We've seen the little symbols on the backs of cars. The "Jesus" fish, and the "Darwin" fish. The "Jesus" fish eating the "Darwin" fish. The "Darwin" fish eating the "Jesus" fish. It makes for entertainment while commuting, but this front of the "culture wars" won't be won or lost on the freeway.
The creationists realized that they were not getting enough traction in their bumpersticker campaign against the theory of evolution. So biblical literalists have come up with a new strategy: leave the word "God" out of the public argument, and come up with one that sounds more scientific. It's called "intelligent design". The President has endorsed it as one of the scientific theories of cosmic origins that should be taught in public schools.
But it isn't a theory at all. "Intelligent design" posits that the structure of life is so complex and delicate that it is unimaginable that it could have come into existence without having been designed by some intelligent force. Therefore such an intelligence must be responsible for it. But this is a conclusion that can be reached only by assuming that it is true in the first place -- a classic tautology, or example of circular reasoning, which has no place in science. It is not a theoretical alternative to evolution, because it suggests no other credible means by which this outside intelligence created the complexity of life. There is nothing in the theory of evolution, the only one that holds any water in explaining the origin of the species, that proves or disproves the existence of such an intelligent "designer". Even if one thinks of God as a separate, distinct being that manipulates the universe, "intelligent design" offers no intelligent reason to suggest that evolution wasn't God's chosen instrument of creation.

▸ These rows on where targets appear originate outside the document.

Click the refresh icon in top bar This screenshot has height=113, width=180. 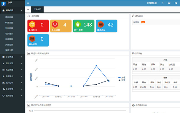(x=163, y=3)
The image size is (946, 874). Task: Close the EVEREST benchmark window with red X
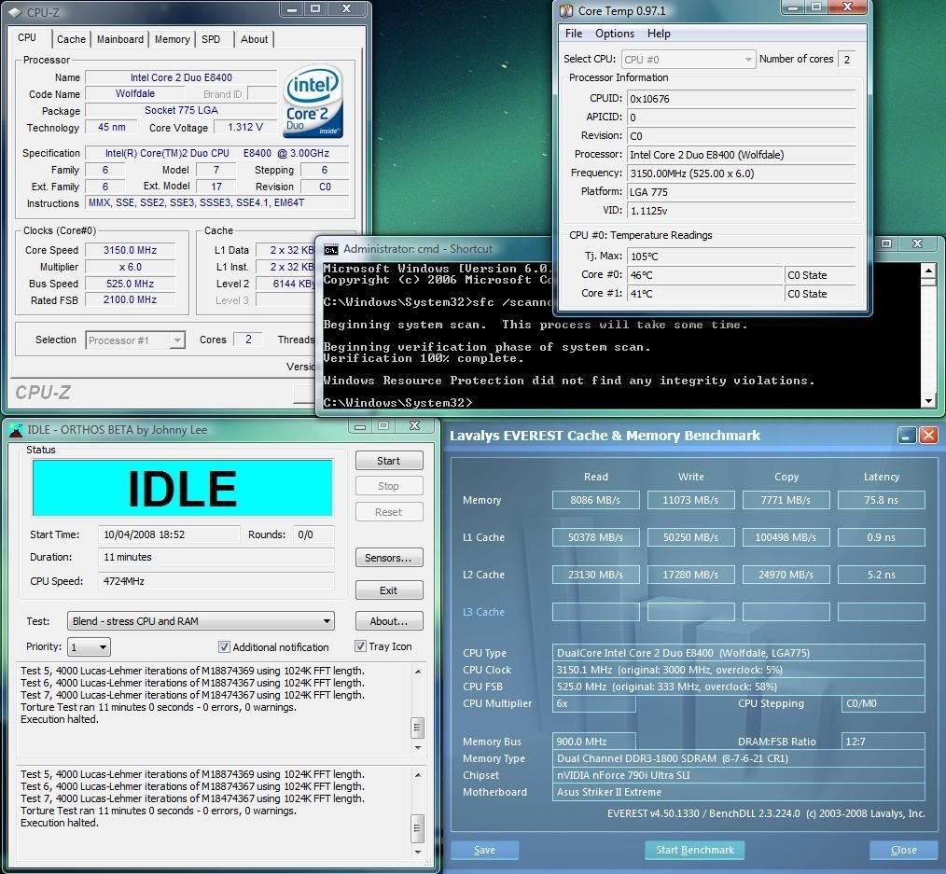pyautogui.click(x=928, y=436)
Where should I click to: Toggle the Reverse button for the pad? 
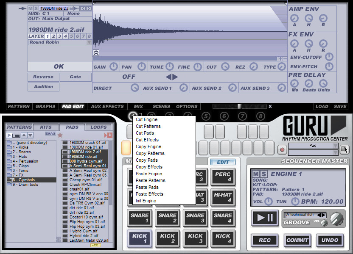coord(43,77)
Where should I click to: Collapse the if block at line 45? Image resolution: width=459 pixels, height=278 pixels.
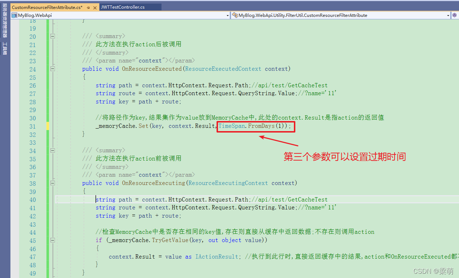click(53, 240)
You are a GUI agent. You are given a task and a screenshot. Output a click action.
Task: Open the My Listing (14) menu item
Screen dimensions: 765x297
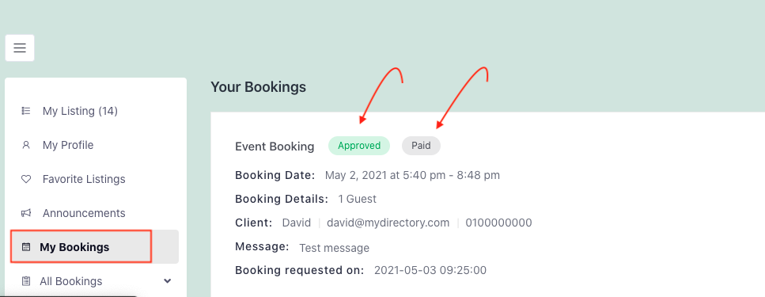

Circular reasoning doesn't belong in science education. "Intelligent design" is a thinly-veiled and inappropriate attempt to inject religious indoctrination into public schools. If it gets into school science textbooks, it will insult both science and religion.
The complexity of life truly is a wonderment. It's staggering to ponder our own existence, to consider how we came into being over the eons. The theory of evolution is useful in making sense of the process by which life emerges. But it hardly is the last word on the subject. Religion does have something to say about it, and it might be reduced down to one word: WOW! Just because you have a tentative explanation for a natural process, that doesn't mean that you have "mastered" it. That doesn't mean you have usurped God's place. Evolution describes a process, but it doesn't offer a meaning or a purpose for it -- such things belong to the subjective realm of our hearts and souls, the realm of religion and spirituality. The theory of evolution doesn't detract from our sense of awe and divine humility in the face of the miracle that is life. On the contrary. It's even more awesome, even more humbling, even more divinely majestic to consider that all this living diversity emerged from something akin to random trial and error. To consider that a rose is a result of such a prosaic process: what a marvel!

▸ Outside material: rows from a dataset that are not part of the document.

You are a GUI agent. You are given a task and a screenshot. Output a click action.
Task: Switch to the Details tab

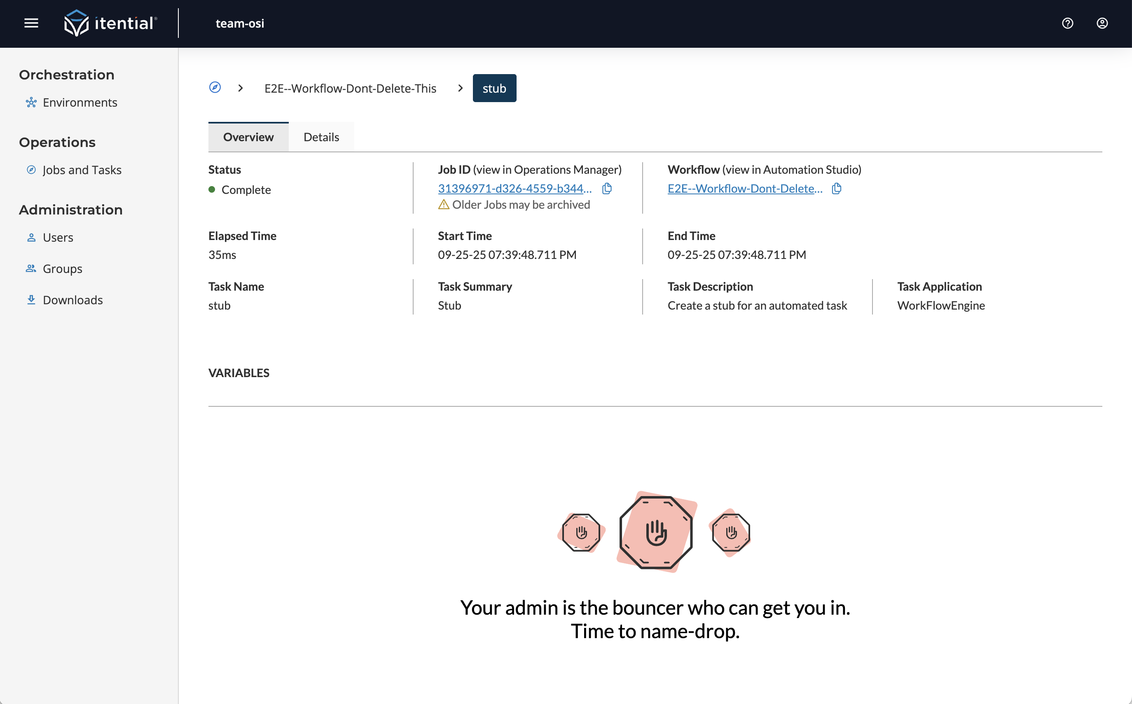click(x=321, y=137)

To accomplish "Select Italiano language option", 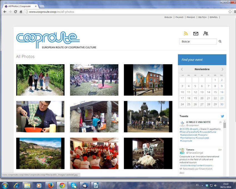I will click(x=179, y=17).
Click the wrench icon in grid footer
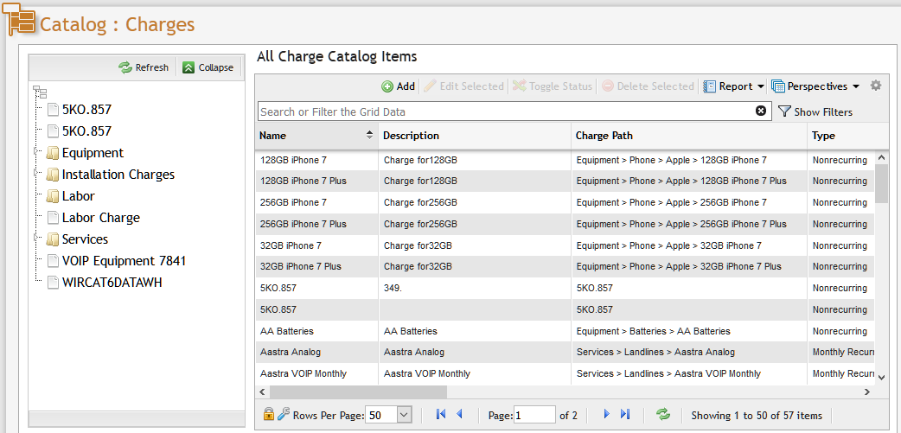 284,415
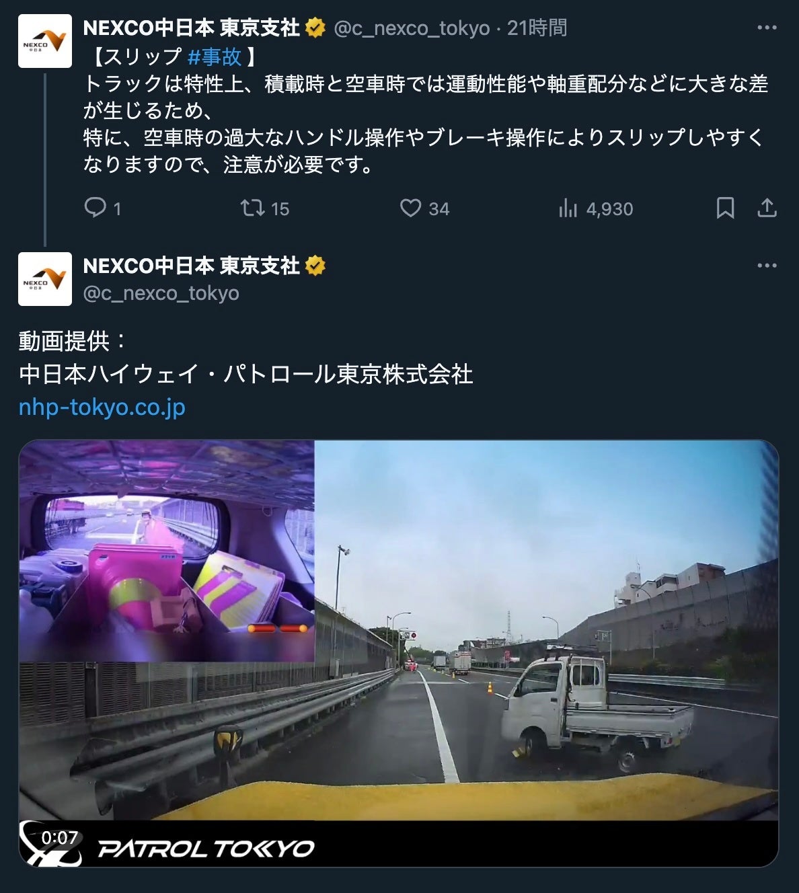Open first tweet's NEXCO profile avatar
Image resolution: width=799 pixels, height=893 pixels.
click(44, 41)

And to think that trial and error, survival of the fittest, led to the human experience of awe ... this, too, is divine. How amazing that a relatively simple function could lead to such a profound, powerful sensation? I associate God with my experience of holy wonder, rather than thinking of God as an "intelligent designer" who exists apart from the universe, tinkering with it from afar. Evolution just gives me one more reason to be awestruck.
This "awe-wareness" gives spiritual expression its rightful place alongside scientific exploration. We don't need the non-theory of "intelligent design" to make the claim that science and religion are compatible. God is manifested dramatically in the processes of nature that science relentlessly strives to understand and describe.